## Material for the task

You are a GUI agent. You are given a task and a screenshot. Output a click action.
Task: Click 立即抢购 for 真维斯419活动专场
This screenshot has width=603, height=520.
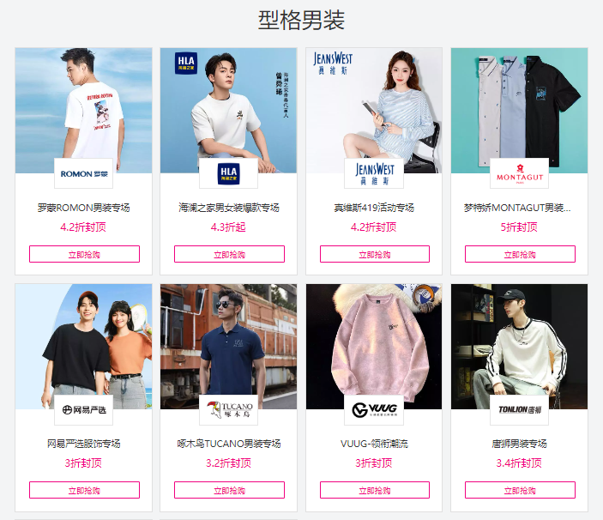tap(375, 254)
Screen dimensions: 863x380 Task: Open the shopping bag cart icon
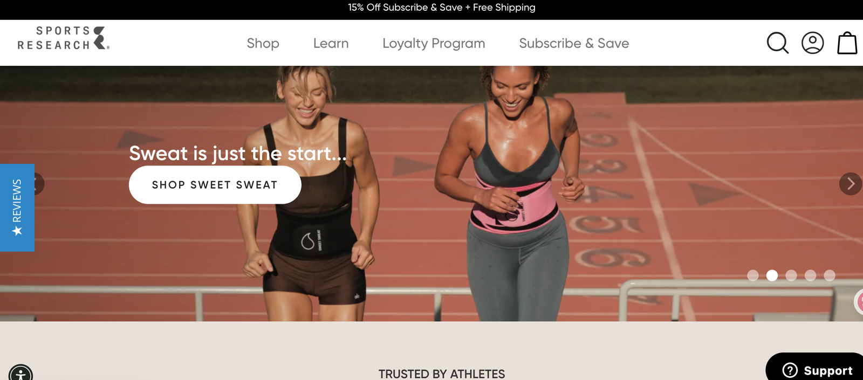coord(847,43)
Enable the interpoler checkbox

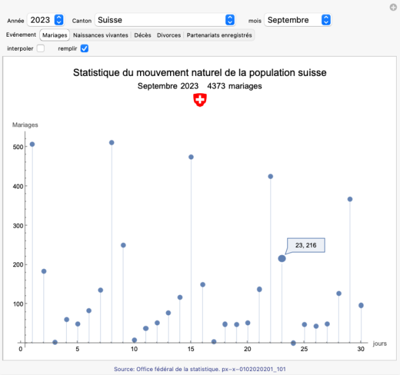(41, 49)
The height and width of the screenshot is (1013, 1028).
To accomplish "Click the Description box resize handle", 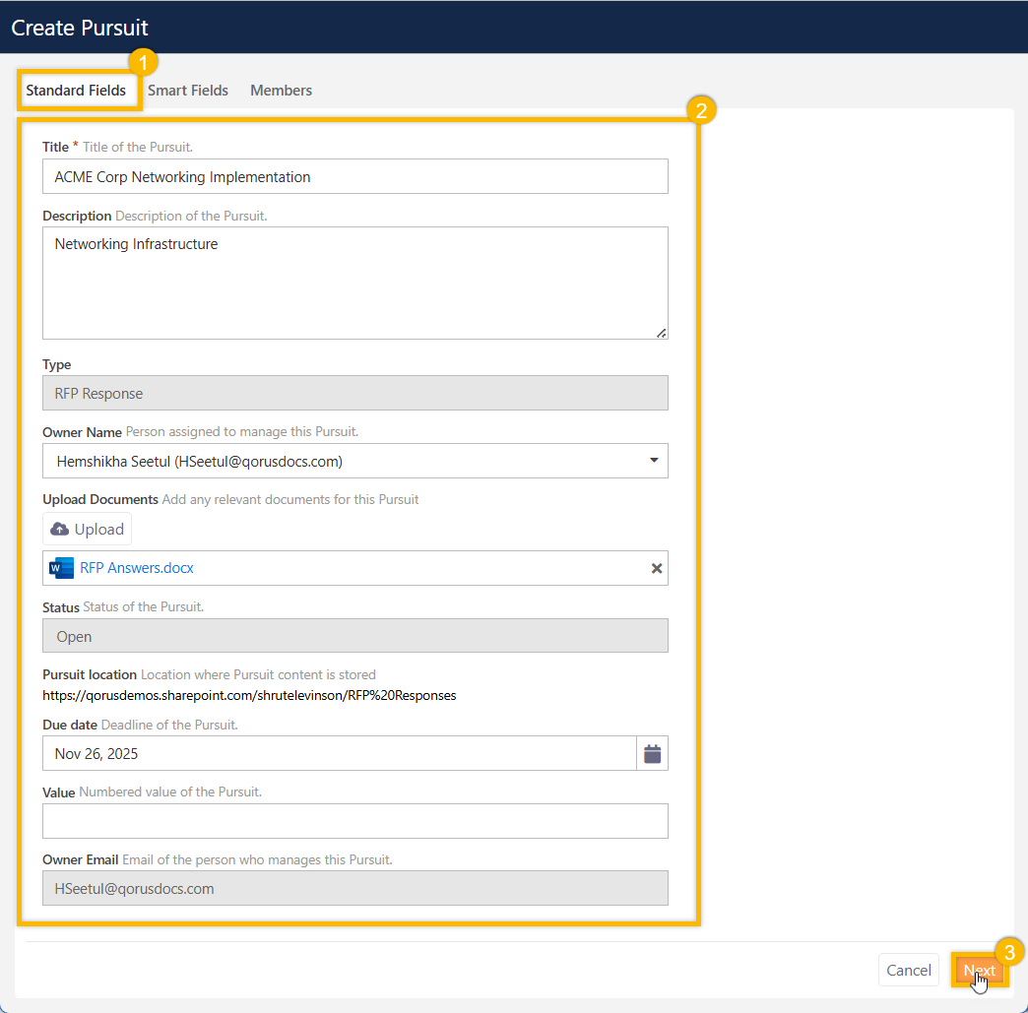I will click(x=662, y=333).
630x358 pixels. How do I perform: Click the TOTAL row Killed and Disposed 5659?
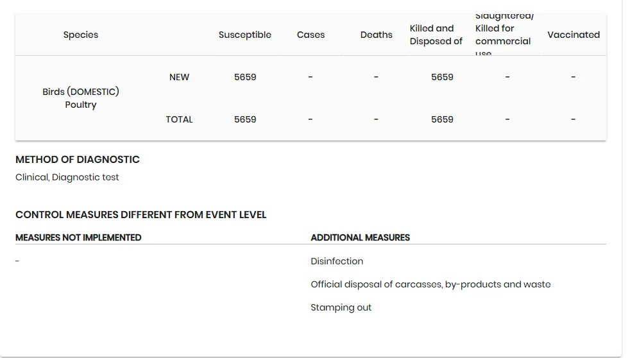pyautogui.click(x=442, y=120)
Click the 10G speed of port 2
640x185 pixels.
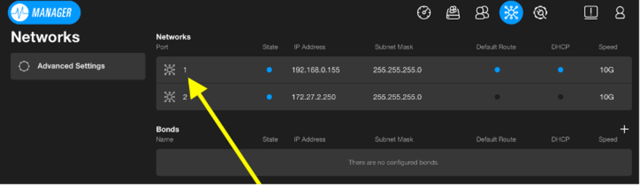(606, 97)
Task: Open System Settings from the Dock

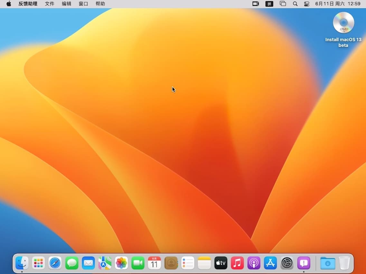Action: (287, 263)
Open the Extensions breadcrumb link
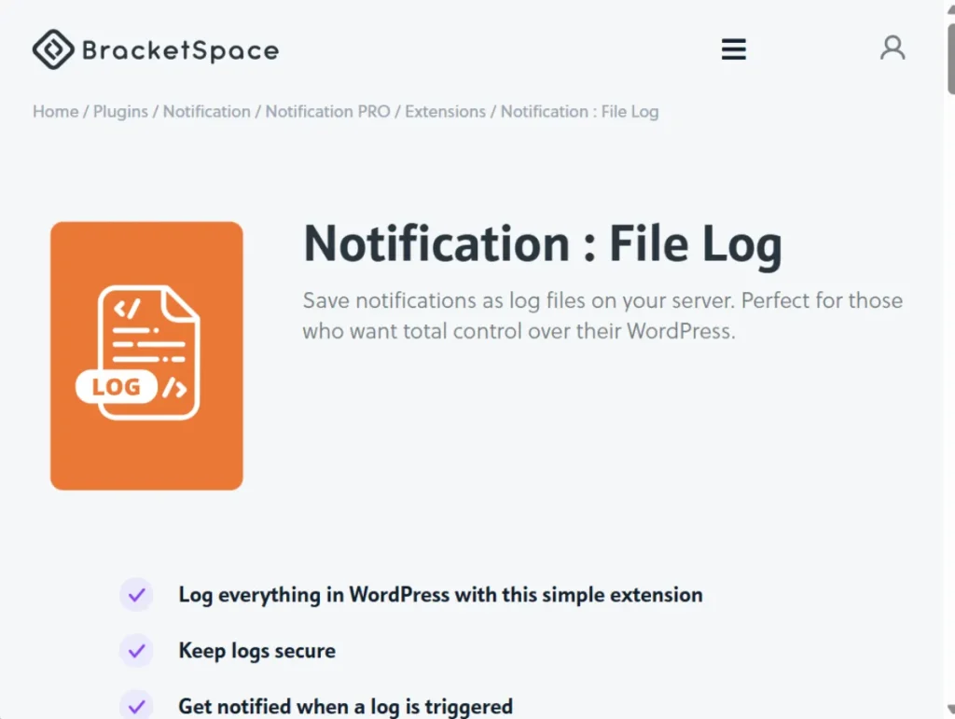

## Required work
Each line from the line containing "Task: Open System Settings from the Dock" through the final line of the data above must be retyped exactly; nothing else, and no pictures, may appear.

## Solution
Task: Open System Settings from the Dock

Action: (287, 263)
Open the Extensions breadcrumb link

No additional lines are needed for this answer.